Rien ne rend créatif comme la brutale prise de conscience de notre finitude
Où il sera question de camions, de lapins et de choux de Bruxelles

Sylvie Bonnet, présidente de l'Union des Professeurs de Spéciales (UPS)

L'UPS, c'est des camions marron et jaune. C'est aussi une association de professeurs de classes préparatoires qui se sont longtemps appelées classes de mathématiques spéciales, avant d'entrer dans la modernité des sigles plus ou moins heureux qui tissent le quotidien de nos métiers. Même si le mot "mathématiques" a été effacé des dénominations de la plupart de ces classes, la discipline y garde une place essentielle, quelle que soit la filière, et la moitié des membres de l'association sont enseignants de mathématiques.

Invitée dans vos colonnes à ce titre, je pourrais faire écho à l'analyse inquiétante de Bernard Egger de ce mois de septembre 2013 concernant la crise du recrutement, je pourrais regretter le grignotage incessant des enseignements scientifiques à tous les étages de la maison Education Nationale,  déplorer le malentendu qui s'est durablement installé entre l'opinion publique et la discipline que nous enseignons.

Mais puisque je suis un prof de math qui rencontre des profs de math, j'ai envie de raconter des histoires de prof de math. C'était il n'y a pas si longtemps. Nous appellerons l'étudiant K. Nous en étions à ce stade du programme où on mesure les limites de la convergence simple des séries de fonctions en termes  de conservation de propriétés. J'avais préparé mon chapeau de magicien pour en faire sortir le lapin de la convergence normale. C'est un numéro que j'avais déjà testé et qui avait bien fonctionné. Il faut dire qu'enseignant les mathématiques dans une classe dont le sigle ne comporte pas de M, je suis privée de convergence uniforme depuis 2004. Je pose la définition au tableau et je me retourne vers la classe, prête à les emmener conquérir le monde des intégrations et dérivations terme à terme…. Mais K. fronce le nez, coince ses mèches récalcitrantes derrière ses oreilles, et objecte que lui, il n'aurait pas fait comme ça pour faire que les choses marchent bien, il aurait plutôt mesuré l'écart entre sommes partielles et  somme (peut-être a-t-il dit limite) pour l'empêcher de créer des bosses malvenues dans les graphes, bref, il m'invente en direct la convergence uniforme. J'ai cherché le mot pour dire "champagne mathématique!", mais je ne suis pas sûre qu'il existe.
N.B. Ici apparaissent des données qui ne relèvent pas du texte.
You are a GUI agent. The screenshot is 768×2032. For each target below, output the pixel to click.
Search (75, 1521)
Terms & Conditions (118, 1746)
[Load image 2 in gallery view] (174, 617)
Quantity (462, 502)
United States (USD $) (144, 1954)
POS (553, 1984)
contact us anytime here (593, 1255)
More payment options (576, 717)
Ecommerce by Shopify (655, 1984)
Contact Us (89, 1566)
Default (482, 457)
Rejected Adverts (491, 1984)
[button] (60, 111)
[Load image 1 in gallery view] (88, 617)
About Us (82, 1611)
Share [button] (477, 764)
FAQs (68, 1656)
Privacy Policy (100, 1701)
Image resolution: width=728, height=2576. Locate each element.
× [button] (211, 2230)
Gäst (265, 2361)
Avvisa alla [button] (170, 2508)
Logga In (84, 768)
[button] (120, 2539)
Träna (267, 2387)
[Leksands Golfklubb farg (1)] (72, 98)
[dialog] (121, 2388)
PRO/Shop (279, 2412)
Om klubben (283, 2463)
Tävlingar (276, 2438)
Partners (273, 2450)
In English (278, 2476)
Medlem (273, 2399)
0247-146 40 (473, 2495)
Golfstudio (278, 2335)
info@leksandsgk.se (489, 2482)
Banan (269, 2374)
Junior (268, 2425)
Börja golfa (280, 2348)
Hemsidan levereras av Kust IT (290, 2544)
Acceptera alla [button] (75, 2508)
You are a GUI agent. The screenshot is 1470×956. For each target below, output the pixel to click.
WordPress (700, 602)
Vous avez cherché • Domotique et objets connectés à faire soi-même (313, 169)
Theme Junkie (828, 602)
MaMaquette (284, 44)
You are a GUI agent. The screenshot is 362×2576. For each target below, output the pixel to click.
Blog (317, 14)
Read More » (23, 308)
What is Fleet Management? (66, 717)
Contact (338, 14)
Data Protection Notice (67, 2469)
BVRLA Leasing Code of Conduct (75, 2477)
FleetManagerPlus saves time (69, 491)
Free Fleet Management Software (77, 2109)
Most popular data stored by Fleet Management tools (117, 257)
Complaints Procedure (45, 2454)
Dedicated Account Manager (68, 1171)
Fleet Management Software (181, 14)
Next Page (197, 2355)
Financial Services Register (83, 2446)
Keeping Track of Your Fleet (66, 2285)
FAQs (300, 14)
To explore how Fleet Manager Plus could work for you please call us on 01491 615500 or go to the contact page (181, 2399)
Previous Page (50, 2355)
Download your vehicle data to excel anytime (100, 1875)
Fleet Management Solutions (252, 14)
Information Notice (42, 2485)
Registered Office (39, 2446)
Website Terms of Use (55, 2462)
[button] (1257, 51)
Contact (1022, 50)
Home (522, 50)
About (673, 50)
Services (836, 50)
J'avais déjà cherché devant H., gamin de trois ans qui contemplait son assiette de fraises d'un air songeur, pour conclure, avec un peu le même froncement de nez que K., que "7 ça ne se partage pas, sauf en 7 et en 1" … Il avait une réputation dans son école maternelle parce que c'était le seul qui mangeait les choux de Bruxelles à la cantine. Il paraît que c'est parce qu'il les comptait. C'est vrai que passé un certain niveau d'abstraction, même les choux de Bruxelles deviennent comestibles.

Je souhaite que ces évocations réveillent pour chacun le souvenir de pareils petits moments de grâce. Ce serait mon cadeau de rentrée.

J'espère qu'il recevra meilleur accueil que celui que j'avais tenté de faire à un de nos ministres passés. Il faut dire que c'était lui qui avait commencé, en offrant à tous et chacun un livre. Je lui en avais offert un en retour, et dans ma lettre d'accompagnement, deux histoires de prof de math, une de "grand" et une de "petit", comme pour vous. Je ne me souviens plus quelle était l'histoire de grand, mais celle de petit était une simple question posée à une collègue institutrice de maternelle, "si on mettait tous mes vaisseaux sanguins attachés bout à bout, est-ce que ça irait jusqu'aux étoiles?". Peut-être mon cadeau n'est-il jamais parvenu jusqu'au ministre, peut-être n'a-t-il pas voulu me suivre dans ma démonstration de l'incomparable puissance de l'enseignement des mathématiques dans la confrontation de la personne en construction avec sa propre finitude. Au-delà des grilles de compétences et de capacités, l'enseignement des mathématiques, parce qu'il ouvre sur l'infini, et ce, dès le premier contact avec la frise des nombres, est un outil essentiel de la construction des petites personnes comme des grandes. En amputant sans discernement le corpus mathématique enseigné à tous les étages, on ne sait pas exactement quels ressorts on casse, mais le constat est sans ambiguïté: on casse!

Alors, aujourd'hui, je propose que nous décidions qu'il y a eu assez de casse. Monsieur le Ministre, il faut reconstruire l'enseignement élémentaire des mathématiques, celui qui peut mener les gosses jusqu'aux étoiles.